> _QUESTIONS ON THE MATERIAL_
(a) Sum up the piece on media treatment of trans women in two sentences.
(b) Answer these from the piece on media treatment of trans women:
(i) Which two women did Katie Couric interview in the incidents mentioned?
(ii) Which out trans woman is named in connection with Piers Morgan and his staff?
(iii) Where does the piece say incidents like this live forever?
(c) Pick up the piece on media treatment of trans women after its final sentence and continue it.

> _STUDY TEXT_
+===+

This kind of education is already going on, but it's slow because it's the kind of education that usually happens after, rather than before, someone's been publicly insulted or offended, such as during Laverne Cox's and Carmen Carrera's recent interviews with Katie Couric.

We're finally reaching the point where the average American media consumer is coming to understand and appreciate that it's not polite or respectful to ask a lady, any lady, about the state of her genitalia on television (or anywhere, really), even if it's known that she didn't begin life as a female.

Katie Couric stepped in it good, but the attention that that show and the controversy surrounding it generated around the issue of respectful treatment in the media of trans women in particular was invaluable. There's now at least one easy-to-point-to precedent, a well-marked bright line between what's considered polite and engaging conversation and what's considered rude and invasive when asking a trans woman about herself and her transition.

In other cases, the boundaries aren't as clearly marked as we'd like just yet. Should Piers Morgan have known better? Maybe. It's hard to say because we don't know the level of Morgan's experience and knowledge of trans people, or that of his staff. Yet, at the same time, if we apply common sense as well as common courtesy to the equation, the key questions are obvious:

What woman, regardless of her lived history, wants to be seen or referred to as a man?

What woman wouldn't be insulted and offended if it happened to her, especially on national television?

What made Piers Morgan and his staff believe that Janet Mock's status as an out trans woman would make those kinds of references acceptable in her case?

It may not feel like it at the moment, but this, boys, girls, and everyone else, is what progress in the evolving acceptance of trans people in mainstream media looks like today. It's messy, it's noisy, and it sometimes requires bloodying a nose or two, but it's progress nonetheless. Incidents like this live forever on the Internet, and they will not be forgotten, not by our own community and not by those who see it all play out on television and online.

+===+

> _INFORMATION SUPPLIED_
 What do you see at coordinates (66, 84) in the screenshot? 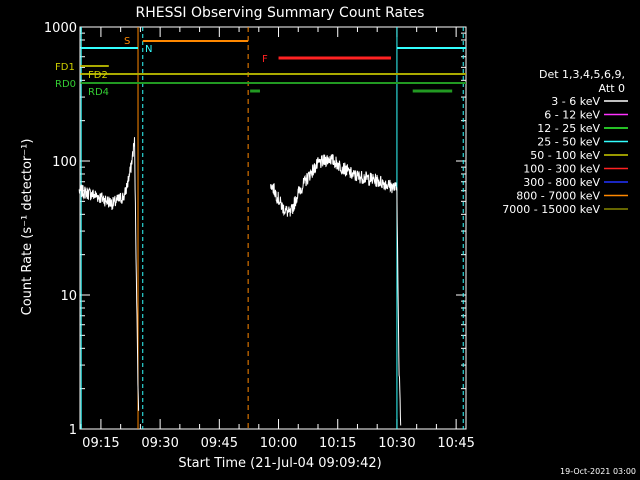
I see `flag-label: RD0` at bounding box center [66, 84].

+===+

> _EXPECTED RESPONSES_
(a) Education about respectful treatment of trans women in the media is under way but slow, because it tends to come after someone has been publicly insulted, as in Katie Couric's interviews with Laverne Cox and Carmen Carrera. Those interviews set a clear line between polite and invasive questioning, and while cases like Piers Morgan's are less clear-cut, such messy, noisy incidents are what progress looks like today.

(b)
(i) Laverne Cox and Carmen Carrera.
(ii) Janet Mock.
(iii) On the Internet.

(c)
In Janet Mock's return appearance to Piers Morgan's show the following evening, it seemed clear that Morgan still really just doesn't understand that even though declaring onscreen that Janet was formerly a man and lived as a boy until she was 18 may may seem to be technically accurate, it's seen as rude and disrespectful to point it out. Morgan compounded that disrespect in a panel discussion afterward that featured a clearly stacked deck of panelists, extreme right-wing commentators Amy Holmes and Ben Ferguson, with only HuffPostLive host Mark Lamont Hill to speak in favor of Janet's and the trans community's position.

Personally, as an amateur host who looks up to those who have made successful careers in this industry in much the same way as a minor league baseball player looks up to the stars of the major leagues, I'd have hoped that Piers Morgan wouldn't be quite so arrogant or quite so petty. Everyone, including Morgan, knows exactly what you're going to get when you invite guests like Amy Holmes and Ben Ferguson to take on any progressive issue, so I have to conclude that Morgan did it intentionally and with malice aforethought. That panel discussion was clearly payback, a way of Morgan using his show to attack Janet and the trans community for daring to confront him while keeping his own hands ostensibly clean.

Every trans woman who went after Morgan on Twitter after Janet's first appearance no doubt felt the same offense. No woman appreciates being called a man, and trans women? Well now, that kind of thing tends to really piss us off.

Like most harshly oppressed minority groups, trans women tend to rally around each other when we see one of our own being mistreated, and while Piers Morgan may not perceive it as a big deal, being called a man or a boy, especially by a man, does qualify as disrespect, mistreatment and emotional battery to a trans woman.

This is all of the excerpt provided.